● **PASSAGE TO READ**:
# # # # # # #
Nodding Onion Seeds - (Allium cernuum)
- Seed Count:
- Approx 35 seeds per pack
- Light Preference:
- Full sun to partial shade
- Plant Spacing:
- Heirloom, Non-Hybrid, Non-GMO seeds
Nodding Onion - More Than Effortless Beauty
Nodding onion is one of the most dramatic flowers to grace home gardens and among the first to appear in early spring, though the true scope of its usefulness is often overlooked.
Native to North America, it is adapted in almost all states, is very easy to grow, and is quite drought-tolerant, often growing in prairies, dry woods, and rocky hillsides.
This valuable pollinator plant prefers well-drained soil in full sun but tolerates clay soils, thriving in difficult sites such as hot sun and gravely soil. It naturalizes easily, gracing native landscapes, wild gardens, and meadows with its effortless beauty but is also an eye-catching attraction in formal gardens. The abundant gently nodding bells floating above dense tufts of lime-green leaves are a great addition to rock gardens, borders, and cottage gardens.
# # # # # # #
● **ENTRIES SUPPLIED**:
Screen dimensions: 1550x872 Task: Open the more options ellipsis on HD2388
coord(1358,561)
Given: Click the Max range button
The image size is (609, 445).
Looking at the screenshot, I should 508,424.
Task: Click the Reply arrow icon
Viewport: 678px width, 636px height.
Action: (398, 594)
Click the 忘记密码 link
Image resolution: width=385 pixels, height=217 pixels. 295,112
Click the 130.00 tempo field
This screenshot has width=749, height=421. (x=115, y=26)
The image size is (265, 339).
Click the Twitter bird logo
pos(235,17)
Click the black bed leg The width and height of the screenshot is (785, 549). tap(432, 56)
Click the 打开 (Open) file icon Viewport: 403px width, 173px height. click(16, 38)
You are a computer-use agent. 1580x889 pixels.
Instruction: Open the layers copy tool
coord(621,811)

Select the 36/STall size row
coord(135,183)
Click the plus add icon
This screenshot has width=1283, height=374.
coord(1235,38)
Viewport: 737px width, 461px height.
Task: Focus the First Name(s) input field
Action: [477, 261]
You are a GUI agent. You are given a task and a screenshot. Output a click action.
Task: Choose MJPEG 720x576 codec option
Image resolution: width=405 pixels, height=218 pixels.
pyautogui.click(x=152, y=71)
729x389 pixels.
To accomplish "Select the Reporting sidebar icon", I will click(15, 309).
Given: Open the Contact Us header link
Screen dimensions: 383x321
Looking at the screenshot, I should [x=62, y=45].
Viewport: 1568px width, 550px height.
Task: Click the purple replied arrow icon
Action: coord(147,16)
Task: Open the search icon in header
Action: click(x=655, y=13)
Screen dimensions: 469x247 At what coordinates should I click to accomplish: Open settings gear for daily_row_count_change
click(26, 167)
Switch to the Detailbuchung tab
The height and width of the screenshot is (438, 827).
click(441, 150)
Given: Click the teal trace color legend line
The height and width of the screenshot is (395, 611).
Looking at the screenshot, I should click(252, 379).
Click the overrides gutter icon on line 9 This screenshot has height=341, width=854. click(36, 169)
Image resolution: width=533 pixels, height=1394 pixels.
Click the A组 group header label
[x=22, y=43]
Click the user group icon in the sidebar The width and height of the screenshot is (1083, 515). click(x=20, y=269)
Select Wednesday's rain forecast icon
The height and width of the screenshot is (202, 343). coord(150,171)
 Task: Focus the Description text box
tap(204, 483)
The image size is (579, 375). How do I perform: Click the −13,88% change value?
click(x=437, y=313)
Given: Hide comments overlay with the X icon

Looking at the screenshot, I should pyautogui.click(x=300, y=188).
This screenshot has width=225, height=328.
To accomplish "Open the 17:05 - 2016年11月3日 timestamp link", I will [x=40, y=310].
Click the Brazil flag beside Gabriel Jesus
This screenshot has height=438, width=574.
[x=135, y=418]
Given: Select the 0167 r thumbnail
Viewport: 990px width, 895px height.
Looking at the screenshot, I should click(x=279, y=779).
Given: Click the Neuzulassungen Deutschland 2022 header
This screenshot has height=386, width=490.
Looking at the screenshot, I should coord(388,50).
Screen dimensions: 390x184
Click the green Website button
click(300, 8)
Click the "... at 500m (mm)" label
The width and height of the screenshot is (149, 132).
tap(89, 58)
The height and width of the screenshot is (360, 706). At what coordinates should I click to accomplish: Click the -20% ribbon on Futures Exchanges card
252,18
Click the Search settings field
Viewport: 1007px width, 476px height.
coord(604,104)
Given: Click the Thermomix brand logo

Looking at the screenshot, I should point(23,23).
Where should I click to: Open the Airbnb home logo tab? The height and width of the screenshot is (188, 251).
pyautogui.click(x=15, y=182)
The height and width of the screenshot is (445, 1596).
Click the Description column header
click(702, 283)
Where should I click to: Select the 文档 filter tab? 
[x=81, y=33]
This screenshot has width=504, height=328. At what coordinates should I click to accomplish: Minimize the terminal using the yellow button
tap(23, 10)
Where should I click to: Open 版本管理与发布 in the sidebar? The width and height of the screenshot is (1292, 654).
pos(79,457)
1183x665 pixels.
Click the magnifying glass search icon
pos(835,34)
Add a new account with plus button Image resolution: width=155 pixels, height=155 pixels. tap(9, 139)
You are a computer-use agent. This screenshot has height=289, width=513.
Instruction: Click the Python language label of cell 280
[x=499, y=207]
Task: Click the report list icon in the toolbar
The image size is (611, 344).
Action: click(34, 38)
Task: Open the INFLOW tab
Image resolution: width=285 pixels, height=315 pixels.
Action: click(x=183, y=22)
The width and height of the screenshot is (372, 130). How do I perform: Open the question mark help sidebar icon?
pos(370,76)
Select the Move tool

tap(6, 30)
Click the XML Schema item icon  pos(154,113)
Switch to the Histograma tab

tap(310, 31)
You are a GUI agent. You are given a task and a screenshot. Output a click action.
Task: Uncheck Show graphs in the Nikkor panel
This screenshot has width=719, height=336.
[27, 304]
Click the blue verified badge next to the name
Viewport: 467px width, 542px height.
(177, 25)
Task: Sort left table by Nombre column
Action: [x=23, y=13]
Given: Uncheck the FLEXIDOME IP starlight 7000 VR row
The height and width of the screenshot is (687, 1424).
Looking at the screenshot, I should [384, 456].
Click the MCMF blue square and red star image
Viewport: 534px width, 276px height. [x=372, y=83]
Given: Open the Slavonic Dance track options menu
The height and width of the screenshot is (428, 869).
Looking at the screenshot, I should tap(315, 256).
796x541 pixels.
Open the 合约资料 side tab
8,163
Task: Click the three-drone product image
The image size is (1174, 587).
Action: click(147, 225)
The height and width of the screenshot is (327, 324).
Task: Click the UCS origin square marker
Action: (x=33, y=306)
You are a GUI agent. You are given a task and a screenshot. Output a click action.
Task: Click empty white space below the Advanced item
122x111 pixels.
# # # # # # #
Carry on the nodding onion seed description from its last sentence, matching its tone and style.

● **RESPONSE FOR THIS EXERCISE**:
It is perennial and hardy in zones 4-8.
Nodding onions grow 8-18" tall, starting with clumps of attractive narrow, grass-like leaves from which a single flowering stem emerges. The stem can have up to 30 individual drooping bell-shaped flowers that sway delicately in a breeze, showing how they earned the name of nodding onion. The flowers are light pink to lavender or occasionally white, depending on where they are growing. Butterflies, bees - both native and honeybees, and hummingbirds are attracted to the protruding stamens of the small flowers, which bloom from early to mid-summer. The grass-like foliage lasts into late summer before dying back, slowly expanding over several seasons and making new offsets.
The seed head that remains after the flowers fade is very decorative, later splitting open and releasing dull black seeds, each with a honeycomb pattern on the surface. Will self-seed, so remove dead flowers before they scatter their seed to reduce unwanted spread.
Nodding onion has been a historical staple food of Native Americans since long before European settlers arrived. Traditionally, the leaves, bulbs, and flower bulbils were eaten.
Archeological research at a pre-historic hunter-gather fisher site in the southern interior plateau of British Columbia, Canada discovered evidence of Allium cernuum bulbs that had been roasted in a hearth and steamed in pit ovens as a food source long before written records.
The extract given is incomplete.